### Working data:
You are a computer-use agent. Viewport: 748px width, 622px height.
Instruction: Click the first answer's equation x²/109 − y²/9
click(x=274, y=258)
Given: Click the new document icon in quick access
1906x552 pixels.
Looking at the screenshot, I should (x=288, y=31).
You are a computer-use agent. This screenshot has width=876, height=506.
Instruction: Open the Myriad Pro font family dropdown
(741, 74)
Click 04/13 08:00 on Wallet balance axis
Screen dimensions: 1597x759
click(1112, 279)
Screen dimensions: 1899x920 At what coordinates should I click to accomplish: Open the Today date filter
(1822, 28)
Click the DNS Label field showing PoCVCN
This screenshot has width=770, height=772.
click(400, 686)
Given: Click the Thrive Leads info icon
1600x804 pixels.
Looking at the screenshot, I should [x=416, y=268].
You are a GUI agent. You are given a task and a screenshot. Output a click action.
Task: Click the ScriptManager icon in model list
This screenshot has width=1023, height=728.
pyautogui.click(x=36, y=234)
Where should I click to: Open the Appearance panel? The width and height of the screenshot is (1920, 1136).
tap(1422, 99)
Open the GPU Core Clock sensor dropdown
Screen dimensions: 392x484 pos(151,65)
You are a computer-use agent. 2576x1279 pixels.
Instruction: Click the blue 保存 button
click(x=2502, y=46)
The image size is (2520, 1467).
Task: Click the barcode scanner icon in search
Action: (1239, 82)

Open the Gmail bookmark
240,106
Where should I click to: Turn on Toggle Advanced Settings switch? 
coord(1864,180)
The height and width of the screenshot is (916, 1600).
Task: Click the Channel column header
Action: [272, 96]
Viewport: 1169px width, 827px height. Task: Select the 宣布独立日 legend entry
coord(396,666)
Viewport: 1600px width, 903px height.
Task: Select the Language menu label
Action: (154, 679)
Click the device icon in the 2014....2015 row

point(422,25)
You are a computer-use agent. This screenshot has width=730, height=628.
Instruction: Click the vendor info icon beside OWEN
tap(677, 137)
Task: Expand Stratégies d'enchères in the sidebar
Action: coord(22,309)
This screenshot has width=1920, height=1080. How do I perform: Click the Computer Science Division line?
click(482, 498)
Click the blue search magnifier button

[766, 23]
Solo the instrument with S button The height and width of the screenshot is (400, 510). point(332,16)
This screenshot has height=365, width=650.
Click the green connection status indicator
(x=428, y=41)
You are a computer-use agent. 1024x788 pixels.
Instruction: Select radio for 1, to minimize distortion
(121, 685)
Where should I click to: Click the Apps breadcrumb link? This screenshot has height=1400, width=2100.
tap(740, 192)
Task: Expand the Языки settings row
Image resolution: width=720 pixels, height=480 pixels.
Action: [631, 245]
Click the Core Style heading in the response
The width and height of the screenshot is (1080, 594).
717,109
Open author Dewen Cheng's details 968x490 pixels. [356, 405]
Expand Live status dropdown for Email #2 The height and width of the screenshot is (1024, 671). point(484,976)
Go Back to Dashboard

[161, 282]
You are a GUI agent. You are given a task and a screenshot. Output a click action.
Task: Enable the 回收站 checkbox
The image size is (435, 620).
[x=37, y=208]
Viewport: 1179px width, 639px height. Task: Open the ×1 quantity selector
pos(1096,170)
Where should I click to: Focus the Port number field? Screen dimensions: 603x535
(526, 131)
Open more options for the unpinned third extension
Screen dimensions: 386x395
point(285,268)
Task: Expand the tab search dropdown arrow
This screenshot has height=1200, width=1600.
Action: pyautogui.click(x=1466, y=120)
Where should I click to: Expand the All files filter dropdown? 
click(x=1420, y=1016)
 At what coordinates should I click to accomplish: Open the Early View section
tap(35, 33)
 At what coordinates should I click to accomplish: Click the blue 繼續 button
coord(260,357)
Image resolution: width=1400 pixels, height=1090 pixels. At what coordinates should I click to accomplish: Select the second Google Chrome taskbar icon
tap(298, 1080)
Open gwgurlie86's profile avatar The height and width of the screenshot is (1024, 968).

### Brief:
Reproduce the stretch from the line containing "Viewport: 1179px width, 639px" through the line containing "point(285,268)", with "Port number" replaced by "Proxy port" and nothing else altered.

### Result of the exercise:
Viewport: 1179px width, 639px height. Task: Open the ×1 quantity selector
pos(1096,170)
Where should I click to: Focus the Proxy port field? Screen dimensions: 603x535
(526, 131)
Open more options for the unpinned third extension
Screen dimensions: 386x395
point(285,268)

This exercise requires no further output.